President Donald Trump's decision Tuesday to go after an incumbent Republican congressman who had previously criticized him flouted the advice of allies who suggested he stay out of the race.
Rep. Mark Sanford, a rare conservative member who was also critical of the President, lost his GOP primary on Tuesday to Katie Arrington, a South Carolina state representative who made Sanford's negative comments about Trump the focus of her campaign.
Just hours before the polls closed in Sanford's district, Trump slammed the former South Carolina governor on Twitter and endorsed Arrington -- much to the dismay of the House Freedom Caucus, of which Sanford is a member. In a rare dissent from the President, Rep. Mark Meadows issued a statement shortly after Trump's tweet that reaffirmed he was "very supportive" of Sanford's re-election bid.
One White House aide said Trump's disdain for Sanford should not have come as a surprise to the conservatives now protesting the President's intervention in his primary.
"Sanford is the worst and has been against the President and our policies from Day One," the aide said. "It should be no surprise to the Freedom Caucus that the President came out against him in the primary."
The aide argued Sanford "might have lost anyways" because Trump withheld his shot at Sanford until late in the afternoon on Tuesday.
"I don't think the timing was deliberate. (Trump) tweets when he wants to tweet," the White House aide added.
The President's attack on Sanford came as he and senior aides were traveling Tuesday from Singapore to Washington, returning from a summit with North Korean leader Kim Jong Un.
Hours after Sanford's electoral fate was sealed, Trump took a victory lap on Twitter, claiming his advisers had attempted to prevent him from weighing in on the race.
"My political representatives didn't want me to get involved in the Mark Sanford primary thinking that Sanford would easily win - but with a few hours left I felt that Katie was such a good candidate, and Sanford was so bad, I had to give it a shot. Congrats to Katie Arrington!" Trump tweeted Wednesday morning.

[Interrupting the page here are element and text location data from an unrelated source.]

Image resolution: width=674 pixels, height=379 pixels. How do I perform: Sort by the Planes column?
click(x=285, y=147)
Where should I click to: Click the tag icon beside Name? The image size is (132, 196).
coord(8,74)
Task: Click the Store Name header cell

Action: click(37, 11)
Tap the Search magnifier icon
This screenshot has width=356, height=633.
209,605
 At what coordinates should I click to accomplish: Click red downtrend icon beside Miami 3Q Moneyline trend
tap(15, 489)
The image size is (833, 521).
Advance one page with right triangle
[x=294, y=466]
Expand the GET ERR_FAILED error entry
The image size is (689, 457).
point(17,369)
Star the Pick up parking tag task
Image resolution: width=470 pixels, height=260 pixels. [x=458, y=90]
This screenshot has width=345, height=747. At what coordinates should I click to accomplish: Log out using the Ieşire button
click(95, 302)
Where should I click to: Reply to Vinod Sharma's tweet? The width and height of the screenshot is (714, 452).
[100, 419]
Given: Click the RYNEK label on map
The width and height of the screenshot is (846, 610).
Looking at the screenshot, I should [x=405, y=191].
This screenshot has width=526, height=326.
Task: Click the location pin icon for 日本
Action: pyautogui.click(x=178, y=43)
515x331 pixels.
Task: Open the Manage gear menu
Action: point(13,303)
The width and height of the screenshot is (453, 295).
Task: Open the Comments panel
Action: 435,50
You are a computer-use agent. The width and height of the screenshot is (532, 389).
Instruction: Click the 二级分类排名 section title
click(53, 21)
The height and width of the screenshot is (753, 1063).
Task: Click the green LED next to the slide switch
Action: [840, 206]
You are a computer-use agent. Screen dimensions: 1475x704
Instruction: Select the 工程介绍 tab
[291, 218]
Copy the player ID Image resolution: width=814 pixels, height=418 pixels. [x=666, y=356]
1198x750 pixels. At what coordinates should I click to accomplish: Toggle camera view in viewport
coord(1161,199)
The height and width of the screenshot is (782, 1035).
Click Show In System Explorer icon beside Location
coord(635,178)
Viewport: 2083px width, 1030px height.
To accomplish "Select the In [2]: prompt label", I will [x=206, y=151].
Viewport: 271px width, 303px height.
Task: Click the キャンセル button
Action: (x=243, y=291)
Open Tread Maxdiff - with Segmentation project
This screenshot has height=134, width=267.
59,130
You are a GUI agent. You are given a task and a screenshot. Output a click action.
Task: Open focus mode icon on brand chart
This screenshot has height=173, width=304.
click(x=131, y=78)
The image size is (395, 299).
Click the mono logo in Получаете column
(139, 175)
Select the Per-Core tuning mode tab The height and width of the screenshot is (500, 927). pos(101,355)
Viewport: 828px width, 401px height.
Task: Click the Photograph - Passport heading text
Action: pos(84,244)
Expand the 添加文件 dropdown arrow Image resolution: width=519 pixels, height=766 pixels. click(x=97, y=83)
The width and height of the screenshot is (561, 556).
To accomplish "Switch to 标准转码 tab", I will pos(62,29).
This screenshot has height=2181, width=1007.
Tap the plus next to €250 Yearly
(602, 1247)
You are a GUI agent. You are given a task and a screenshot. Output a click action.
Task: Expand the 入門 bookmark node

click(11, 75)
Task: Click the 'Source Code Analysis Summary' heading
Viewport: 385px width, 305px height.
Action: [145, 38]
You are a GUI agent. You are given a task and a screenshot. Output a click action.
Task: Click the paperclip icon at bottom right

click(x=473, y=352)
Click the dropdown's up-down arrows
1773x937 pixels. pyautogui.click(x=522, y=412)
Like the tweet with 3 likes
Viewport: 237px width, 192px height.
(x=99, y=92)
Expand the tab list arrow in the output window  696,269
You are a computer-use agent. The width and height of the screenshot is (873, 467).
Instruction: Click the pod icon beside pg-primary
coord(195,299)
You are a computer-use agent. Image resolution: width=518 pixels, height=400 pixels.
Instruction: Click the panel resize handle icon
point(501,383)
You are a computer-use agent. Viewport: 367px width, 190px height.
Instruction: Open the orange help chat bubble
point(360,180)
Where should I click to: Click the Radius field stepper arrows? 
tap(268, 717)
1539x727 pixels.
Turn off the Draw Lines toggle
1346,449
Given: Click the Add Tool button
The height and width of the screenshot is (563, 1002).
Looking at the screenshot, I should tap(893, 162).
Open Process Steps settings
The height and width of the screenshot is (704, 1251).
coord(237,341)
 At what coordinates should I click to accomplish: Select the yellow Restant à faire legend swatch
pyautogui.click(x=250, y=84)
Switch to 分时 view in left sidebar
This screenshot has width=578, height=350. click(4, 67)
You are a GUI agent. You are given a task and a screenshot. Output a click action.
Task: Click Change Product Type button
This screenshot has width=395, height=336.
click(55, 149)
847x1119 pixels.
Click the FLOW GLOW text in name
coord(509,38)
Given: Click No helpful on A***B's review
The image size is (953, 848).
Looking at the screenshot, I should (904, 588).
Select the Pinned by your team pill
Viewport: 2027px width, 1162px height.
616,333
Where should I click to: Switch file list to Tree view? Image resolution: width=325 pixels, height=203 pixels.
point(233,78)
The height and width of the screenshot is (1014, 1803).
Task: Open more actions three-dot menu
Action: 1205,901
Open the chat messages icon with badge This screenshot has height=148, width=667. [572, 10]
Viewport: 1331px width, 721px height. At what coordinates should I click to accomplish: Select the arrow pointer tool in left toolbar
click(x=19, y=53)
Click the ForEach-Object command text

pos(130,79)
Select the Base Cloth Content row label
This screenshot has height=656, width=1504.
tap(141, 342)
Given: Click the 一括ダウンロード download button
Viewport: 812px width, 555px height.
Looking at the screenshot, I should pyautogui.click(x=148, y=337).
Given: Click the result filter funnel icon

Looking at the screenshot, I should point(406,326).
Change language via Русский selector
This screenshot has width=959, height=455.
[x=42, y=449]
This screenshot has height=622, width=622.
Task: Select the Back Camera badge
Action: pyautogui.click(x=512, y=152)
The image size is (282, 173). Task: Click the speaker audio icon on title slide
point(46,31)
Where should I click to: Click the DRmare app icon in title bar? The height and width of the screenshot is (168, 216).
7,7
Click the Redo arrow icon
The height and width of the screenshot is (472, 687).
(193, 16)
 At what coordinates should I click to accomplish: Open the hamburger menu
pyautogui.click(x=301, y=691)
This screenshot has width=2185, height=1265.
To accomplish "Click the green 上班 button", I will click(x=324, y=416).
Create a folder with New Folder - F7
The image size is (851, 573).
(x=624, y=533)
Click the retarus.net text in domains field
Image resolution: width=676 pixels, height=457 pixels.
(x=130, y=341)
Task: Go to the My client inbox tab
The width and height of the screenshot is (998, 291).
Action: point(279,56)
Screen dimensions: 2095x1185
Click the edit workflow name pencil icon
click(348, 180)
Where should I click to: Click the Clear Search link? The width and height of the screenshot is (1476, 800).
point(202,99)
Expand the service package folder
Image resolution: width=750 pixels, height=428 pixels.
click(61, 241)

Arrington narrowly locked Sanford out of a runoff by getting slightly more than 50% of the primary vote. But because just a few hundred ballots denied Sanford the opportunity to compete in a run-off, one senior White House official said Trump's tweet likely played a decisive role in the race's outcome, despite the fact that the President did not send it until late in the afternoon on Tuesday.
The senior White House official said Trump typically has a meeting each week, during which his political team presents him with updates on the electoral landscape for Republicans. But, because Trump had been so busy preparing for his summit this week with North Korean leader Kim Jong Un, he did not have his political meeting for the past two weeks. the senior official said.
Sanford's vulnerability in the GOP primary did not become apparent until recently, the senior official added, so Trump's political team did not even have time to brief him on the prospect that Arrington could win.
"All of this happened when he was basically offline for us," the senior official said. "So whatever inputs he's talking about, he's not talking about his political team."
But two sources familiar with the situation said Trump was indeed referring to his "internal team" when he blamed nameless "representatives" for trying to keep him from going after Sanford.
An administration official said both White House aides and members of the House Freedom Caucus made unsuccessful attempts to persuade Trump to hold his fire before Tuesday's primary.
Conservative lawmakers and aides are mourning Sanford's electoral loss this week and questioning why Trump chose to go after a member who had voted for his priorities.
"It's a blow," said one senior Freedom Caucus aide. "Sanford is a widely respected member of (the House Freedom Caucus) and it will hurt us to lose him."
Two other congressional sources said some Freedom Caucus members were angry and confused when they saw Trump had come out against Sanford. Several had privately suggested Trump stay out of the race despite his personal animosity toward the South Carolina conservative.